Un thriller efficace
Son sujet a beau être la virologie – et évoquer à certain.e.s de mauvais souvenirs des cours de physique-chimie – The Hot Zone se range clairement dans la catégorie thriller. La mission dévolue à Nancy et son équipe, plus que délicate et réalisée sous haute pression, les conduira à mener une opération spéciale où la moindre erreur peut être fatale. Mais ici, pas de cascades, de courses-poursuites ou de carnage avec des armes à feu. Le sensationnel tient à des combinaisons intégrales, anti sexy au possible, qui ressemblent à une sorte de scaphandrier en plastique. Les armes ? Des aiguilles hypodermiques. Cet attirail provoque d’emblée chez le spectateur crises d’angoisse, paranoïa et la sensation de suffoquer. Et pour les dur.e.s à cuire, il suffit de lire l’angoisse sur le visage de Nancy Jaax ou de Carter à l’idée d’avoir affaire à un tueur en série, capable de décimer la ville de Washington en quelques jours. Contagion garantie. Mais ce tueur, contrairement aux thrillers classiques, est invisible. Par cet aspect, The Hot Zone rappelle Chernobyl évoquant la même tension du début à la fin et une dramaturgie similaire. Comme dans Chernobyl, pas d’espoir : aucun remède n’existe contre ce virus effroyable, de même qu’il n’y a pas de traitement miracle pour guérir une surexposition à la radioactivité. Et même si ce drame s’avère moins sophistiqué dans sa facture, il entend lui aussi sonner l’alarme sur ce danger qui n’est pas suffisamment pris au sérieux et qui pourtant nous menace aujourd’hui encore.

Ebola, le grand méchant
Bien que toute forme de glamour soit absente de la série, Julianna Margulies rayonne une fois encore dans ce rôle. Qu’elle soit en combi intégrale en train de manipuler des agents pathogènes mortels ou qu’elle dirige ses troupes avec la bienveillance d’une mère, elle ne perd rien de son charisme. Et reste toujours cette actrice de premier plan, scrupuleuse et iconique en toutes circonstances.
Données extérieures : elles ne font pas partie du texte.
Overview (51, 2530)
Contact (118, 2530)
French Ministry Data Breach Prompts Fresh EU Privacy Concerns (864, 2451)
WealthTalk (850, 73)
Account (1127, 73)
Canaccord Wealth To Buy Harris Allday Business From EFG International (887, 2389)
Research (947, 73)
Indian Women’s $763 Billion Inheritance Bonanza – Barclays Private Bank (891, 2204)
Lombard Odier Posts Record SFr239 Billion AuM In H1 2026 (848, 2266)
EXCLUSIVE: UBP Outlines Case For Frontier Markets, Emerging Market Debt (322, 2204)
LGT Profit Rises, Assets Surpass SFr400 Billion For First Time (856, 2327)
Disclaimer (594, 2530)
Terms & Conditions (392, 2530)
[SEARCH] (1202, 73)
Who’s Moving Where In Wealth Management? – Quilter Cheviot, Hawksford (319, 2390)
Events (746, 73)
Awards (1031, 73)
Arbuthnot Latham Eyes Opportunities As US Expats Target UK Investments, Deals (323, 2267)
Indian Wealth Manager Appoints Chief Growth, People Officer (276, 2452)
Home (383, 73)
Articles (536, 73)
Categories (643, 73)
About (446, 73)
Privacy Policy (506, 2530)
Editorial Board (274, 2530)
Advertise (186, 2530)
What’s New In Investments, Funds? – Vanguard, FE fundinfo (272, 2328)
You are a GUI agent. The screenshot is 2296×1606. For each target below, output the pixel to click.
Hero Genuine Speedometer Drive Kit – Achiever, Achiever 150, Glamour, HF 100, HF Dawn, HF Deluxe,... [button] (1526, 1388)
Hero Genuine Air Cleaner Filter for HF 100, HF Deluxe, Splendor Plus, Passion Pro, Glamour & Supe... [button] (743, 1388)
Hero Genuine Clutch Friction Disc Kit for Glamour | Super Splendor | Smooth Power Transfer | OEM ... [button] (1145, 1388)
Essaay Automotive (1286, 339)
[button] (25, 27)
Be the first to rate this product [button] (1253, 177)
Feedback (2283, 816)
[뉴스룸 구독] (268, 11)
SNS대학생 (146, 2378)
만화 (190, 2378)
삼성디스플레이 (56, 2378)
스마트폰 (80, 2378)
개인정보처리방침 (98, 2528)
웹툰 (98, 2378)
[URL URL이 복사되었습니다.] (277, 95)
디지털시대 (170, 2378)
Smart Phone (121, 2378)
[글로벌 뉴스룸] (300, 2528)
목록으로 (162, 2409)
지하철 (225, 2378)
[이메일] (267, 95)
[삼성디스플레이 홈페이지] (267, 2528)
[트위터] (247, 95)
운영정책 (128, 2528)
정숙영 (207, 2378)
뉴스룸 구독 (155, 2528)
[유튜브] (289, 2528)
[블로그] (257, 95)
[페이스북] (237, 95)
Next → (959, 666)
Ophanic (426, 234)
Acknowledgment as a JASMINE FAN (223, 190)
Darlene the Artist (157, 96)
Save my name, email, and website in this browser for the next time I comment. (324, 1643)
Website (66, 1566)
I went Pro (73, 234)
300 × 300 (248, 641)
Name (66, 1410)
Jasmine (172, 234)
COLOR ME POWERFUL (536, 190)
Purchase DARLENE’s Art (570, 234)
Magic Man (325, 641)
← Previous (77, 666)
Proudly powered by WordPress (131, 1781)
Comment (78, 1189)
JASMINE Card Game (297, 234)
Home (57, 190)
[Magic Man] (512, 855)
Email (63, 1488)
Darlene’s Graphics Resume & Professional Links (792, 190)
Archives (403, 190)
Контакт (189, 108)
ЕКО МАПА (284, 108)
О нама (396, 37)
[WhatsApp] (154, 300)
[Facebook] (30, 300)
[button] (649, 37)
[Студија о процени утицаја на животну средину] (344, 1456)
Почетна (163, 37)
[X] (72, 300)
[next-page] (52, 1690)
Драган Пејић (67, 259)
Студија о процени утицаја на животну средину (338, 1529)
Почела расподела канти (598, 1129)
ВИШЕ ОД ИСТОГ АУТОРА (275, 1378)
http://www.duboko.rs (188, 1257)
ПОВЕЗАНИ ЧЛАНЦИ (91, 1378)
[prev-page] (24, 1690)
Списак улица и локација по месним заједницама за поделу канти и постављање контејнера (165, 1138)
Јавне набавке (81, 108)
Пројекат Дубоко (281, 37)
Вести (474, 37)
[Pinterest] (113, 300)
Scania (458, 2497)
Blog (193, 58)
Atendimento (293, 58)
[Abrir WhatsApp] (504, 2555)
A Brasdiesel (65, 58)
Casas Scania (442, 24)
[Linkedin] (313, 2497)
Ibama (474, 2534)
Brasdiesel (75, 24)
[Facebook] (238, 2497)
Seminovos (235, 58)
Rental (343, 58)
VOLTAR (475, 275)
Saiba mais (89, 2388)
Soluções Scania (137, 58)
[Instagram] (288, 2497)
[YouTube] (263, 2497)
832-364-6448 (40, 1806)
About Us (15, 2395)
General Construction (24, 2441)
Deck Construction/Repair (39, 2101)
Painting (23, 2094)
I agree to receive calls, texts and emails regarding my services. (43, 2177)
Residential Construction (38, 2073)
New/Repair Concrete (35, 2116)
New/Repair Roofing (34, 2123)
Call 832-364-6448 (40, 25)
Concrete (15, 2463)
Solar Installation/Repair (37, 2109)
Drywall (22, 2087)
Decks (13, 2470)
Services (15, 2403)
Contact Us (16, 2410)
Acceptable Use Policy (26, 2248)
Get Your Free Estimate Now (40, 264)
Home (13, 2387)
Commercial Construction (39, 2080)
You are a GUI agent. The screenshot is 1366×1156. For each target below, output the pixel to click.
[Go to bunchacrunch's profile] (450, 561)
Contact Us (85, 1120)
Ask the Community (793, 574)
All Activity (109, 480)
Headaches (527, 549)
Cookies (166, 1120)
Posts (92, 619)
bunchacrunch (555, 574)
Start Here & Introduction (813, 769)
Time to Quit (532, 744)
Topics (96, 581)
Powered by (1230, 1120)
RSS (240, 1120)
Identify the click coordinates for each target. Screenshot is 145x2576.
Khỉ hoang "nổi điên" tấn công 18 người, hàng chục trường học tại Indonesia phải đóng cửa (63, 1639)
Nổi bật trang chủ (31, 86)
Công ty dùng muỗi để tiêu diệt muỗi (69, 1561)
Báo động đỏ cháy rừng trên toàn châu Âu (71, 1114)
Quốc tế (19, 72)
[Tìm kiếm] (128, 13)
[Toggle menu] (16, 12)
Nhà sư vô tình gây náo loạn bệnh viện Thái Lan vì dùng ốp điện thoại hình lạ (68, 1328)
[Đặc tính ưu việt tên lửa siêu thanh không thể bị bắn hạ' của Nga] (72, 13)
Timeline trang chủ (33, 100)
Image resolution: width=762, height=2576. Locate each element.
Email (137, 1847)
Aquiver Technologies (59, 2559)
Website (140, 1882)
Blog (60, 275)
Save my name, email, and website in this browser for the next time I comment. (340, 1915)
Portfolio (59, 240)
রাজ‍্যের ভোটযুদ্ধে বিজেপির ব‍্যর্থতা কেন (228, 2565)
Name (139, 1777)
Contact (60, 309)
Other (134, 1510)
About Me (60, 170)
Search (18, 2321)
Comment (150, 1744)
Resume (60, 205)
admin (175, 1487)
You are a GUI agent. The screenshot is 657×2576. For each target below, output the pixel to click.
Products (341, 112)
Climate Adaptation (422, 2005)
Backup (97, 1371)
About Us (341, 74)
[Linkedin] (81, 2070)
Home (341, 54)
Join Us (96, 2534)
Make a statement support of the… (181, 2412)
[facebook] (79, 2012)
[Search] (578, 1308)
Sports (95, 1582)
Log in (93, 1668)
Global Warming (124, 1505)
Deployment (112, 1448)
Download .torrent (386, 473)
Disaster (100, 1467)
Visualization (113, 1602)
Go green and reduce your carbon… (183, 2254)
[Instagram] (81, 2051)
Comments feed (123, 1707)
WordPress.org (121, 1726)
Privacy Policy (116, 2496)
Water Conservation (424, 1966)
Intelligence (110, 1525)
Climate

Dans The Hot Zone, c’est donc le virus le grand méchant de la série. À l’occasion de quelques flash-backs en 1976 quand Carter le traquait au Zaïre, on prend mieux la mesure du carnage qu’il peut faire. Cette fièvre hémorragique ne laisse aucune chance à celui ou celle qui en est victime. Les malades se retrouvent alors maculés de pustules. Le corps se voit drainer de toute son énergie et totalement déshydraté. Et l’on ne peut s’arrêter qu’à un constat d’impuissance. Dans cette partie, The Hot Zone tient plutôt du drame, poignant. Mais de retour dans le laboratoire, c’est une toute autre affaire. Des singes avec les yeux injectés de sang qui crachent ou sautent au visage des militaires… On baigne vraiment dans une ambiance de film d’horreur ! Par contre, on préfère vous avertir : après les six épisodes de la série, vous aurez toutes les raisons de devenir germaphobe...

"The Hot Zone", une série créée par James V. Hart avec Julianna Margulies, Liam Cunningham, Topher Grace… Le dimanche à partir du 22 septembre à 20h40 sur National Geographic.